The differences in lymphocyte count observed in this study between pre and post-training and between immediately after and 30 minutes after training corroborate published data (Todo-Bom & Mota-Pinto, 2007; Kanda et al., 2013). Because lymphocytes express a high number of ß2-adrenergic receptors and these receptors tend to increase with exercise, a more significant increase might be expected in ACTIVs.
The expression of ß2-adrenergic receptors differs among lymphocyte populations: it is higher in CD8+ T lymphocytes than in CD4+ T lymphocytes (Walsh et al., 2011). For this reason, after very intense exercise, the CD4+ / CD8+ T lymphocyte ratio could be reduced; this would be associated with immunosuppression (Leandro et al., 2007) due to a higher increase in CD8+ T lymphocytes in comparison with CD4+ T lymphocytes. However, the BFR training method used in this study led to a rise in the CD4+ / CD8+ T lymphocyte ratio that maintained immunocompetence, even though this method produces results similar to high-intensity training.
Respecting the limitations of this research, that is, a small number of participants, low volume session and analysis time course up to 30 minutes after the conclusion of the training session, yet this study shows signs of safety for the application of the strength training method with BFR for people living with HIV.
CONCLUSIONS
In conclusion, BFR promoted acute inflammation after training, shown by changes in immune cell counts. These changes did not promote immunosuppression nor represent increased secretion of Cortisol and catecholamines; instead, an increase in CD4+ / CD8+ T lymphocyte ratio was observed; and HIV-infected came similar results.

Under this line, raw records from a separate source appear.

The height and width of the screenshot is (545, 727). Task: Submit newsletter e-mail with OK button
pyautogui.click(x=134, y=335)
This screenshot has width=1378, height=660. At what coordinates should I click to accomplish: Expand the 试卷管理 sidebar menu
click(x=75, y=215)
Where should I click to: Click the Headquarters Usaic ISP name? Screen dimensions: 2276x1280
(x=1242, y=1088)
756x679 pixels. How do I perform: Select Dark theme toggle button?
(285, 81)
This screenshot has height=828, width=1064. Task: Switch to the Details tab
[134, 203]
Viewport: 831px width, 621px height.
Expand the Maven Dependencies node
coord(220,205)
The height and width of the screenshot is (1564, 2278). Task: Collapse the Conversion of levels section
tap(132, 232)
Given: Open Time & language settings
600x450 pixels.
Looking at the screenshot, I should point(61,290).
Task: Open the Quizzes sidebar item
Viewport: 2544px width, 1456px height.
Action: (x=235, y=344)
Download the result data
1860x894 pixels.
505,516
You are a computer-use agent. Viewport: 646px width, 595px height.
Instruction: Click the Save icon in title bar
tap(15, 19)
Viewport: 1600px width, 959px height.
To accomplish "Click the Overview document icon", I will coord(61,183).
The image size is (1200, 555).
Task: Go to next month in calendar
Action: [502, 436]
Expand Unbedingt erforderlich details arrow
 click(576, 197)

This study shows similar results in the effectiveness of BFR training for booth HIV-infected patients undergoing HAART and have similar results between a sedentary and a ACTIV. However, additional studies with larger sample sizes are needed to confirm this hypothesis. In future studies, immune system cell functions and the possible effects associated with cytokines, chemokines, adipocytokines, and hormones should be analysed.